Twenty tracks, many of familiar numbers, from one of the finest jazz trombonists of all time with his own orchestra or with his Clambake Seven, recorded either in Hollywood or New York during the four years leading to the Second World War, and remastered (very well too) by Peter Dempsey.

Dorsey was the leader of one of the greatest of the Big Bands of the Swing Era. He was the brother of Jimmy Dorsey but a famous split between them took place in 1935 during a Glen Island Casino gig and each in his own right then led a successful outfit.. Tommy became known as the Sentimental Gentleman of Swing and employed the exalted likes of Bunny Berrigan, Bud Freeman, and Buddy Rich. By 1937 he had his first million seller with ‘Marie’ (an Irving Berlin number) and he and Benny Goodman were amicable rivals (between the dates of this CD Goodman’s fifty top ten hits had nine at No.1 and five at No.2, whereas Dorsey, in the same period, had sixty top ten hits, of which thirteen were at No.1 and four at No.2). It would take Glenn Miller to overshadow Tommy Dorsey. The Dorsey brothers, incidentally, were eventually reconciled from 1947 until Tommy’s death on 26 November 1956.
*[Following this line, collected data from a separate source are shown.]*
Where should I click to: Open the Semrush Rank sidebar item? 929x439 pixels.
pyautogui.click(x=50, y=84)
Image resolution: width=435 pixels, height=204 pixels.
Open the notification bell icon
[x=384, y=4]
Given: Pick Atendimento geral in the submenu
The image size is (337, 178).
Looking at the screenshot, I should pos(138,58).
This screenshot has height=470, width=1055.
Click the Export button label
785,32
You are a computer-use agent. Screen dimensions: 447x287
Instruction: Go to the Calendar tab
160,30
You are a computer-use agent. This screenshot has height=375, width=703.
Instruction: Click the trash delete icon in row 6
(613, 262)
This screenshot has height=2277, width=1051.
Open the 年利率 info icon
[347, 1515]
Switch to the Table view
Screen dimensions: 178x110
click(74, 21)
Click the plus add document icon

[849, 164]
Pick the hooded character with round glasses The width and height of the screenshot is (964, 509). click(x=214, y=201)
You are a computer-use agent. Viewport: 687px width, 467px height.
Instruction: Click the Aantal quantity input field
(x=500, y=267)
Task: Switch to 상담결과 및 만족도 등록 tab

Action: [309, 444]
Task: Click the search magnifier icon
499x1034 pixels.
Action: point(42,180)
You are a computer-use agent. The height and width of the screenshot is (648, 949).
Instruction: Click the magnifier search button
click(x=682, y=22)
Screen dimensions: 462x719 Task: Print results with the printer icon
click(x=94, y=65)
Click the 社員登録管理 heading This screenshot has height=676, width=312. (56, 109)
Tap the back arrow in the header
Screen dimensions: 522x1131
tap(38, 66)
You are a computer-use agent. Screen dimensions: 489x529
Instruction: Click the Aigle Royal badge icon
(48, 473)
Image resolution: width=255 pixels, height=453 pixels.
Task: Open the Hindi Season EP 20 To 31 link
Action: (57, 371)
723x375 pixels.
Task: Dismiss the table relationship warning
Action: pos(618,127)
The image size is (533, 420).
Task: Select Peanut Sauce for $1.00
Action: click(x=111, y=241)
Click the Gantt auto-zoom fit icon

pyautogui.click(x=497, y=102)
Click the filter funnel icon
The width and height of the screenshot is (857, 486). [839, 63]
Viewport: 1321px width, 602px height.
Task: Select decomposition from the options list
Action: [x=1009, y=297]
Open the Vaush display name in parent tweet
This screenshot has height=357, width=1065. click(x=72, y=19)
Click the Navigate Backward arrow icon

Most of the tracks are self-evidently great hits. These are the most popular numbers of the day from the Cole Porter ‘Night and Day’ to Scott Joplin’s ‘Maple Leaf Rag’, while the creamy voice of Edyth Wright features in the vocals of ‘Jamboree’, ‘Everybody’s doin’ it’, not the Turkey Trot but the Ragtime, ‘Tears in my heart’ and ‘The milkman’s matinee’. Apart from the smooth sophistication of Dorsey’s trombone playing, which I have admired for years, it’s the sheer homogeneity of the instrumental choruses within his ensemble which are so striking. This extends even to the rather cheeky out-of-tuneness of the clarinets Johnny Mintz and Mike Doty in ‘Nola’, followed by the impeccably focused trumpets led by Pee Wee Erwin and the witty piano playing of Howard Smith, all of them long-term Dorsey players. The best track of the lot (from the point of view of the playing rather than the transfer quality) is the cheerful, foot-tapping ‘Boogie Woogie’ from September 1938. Tommy Dorsey has the last word.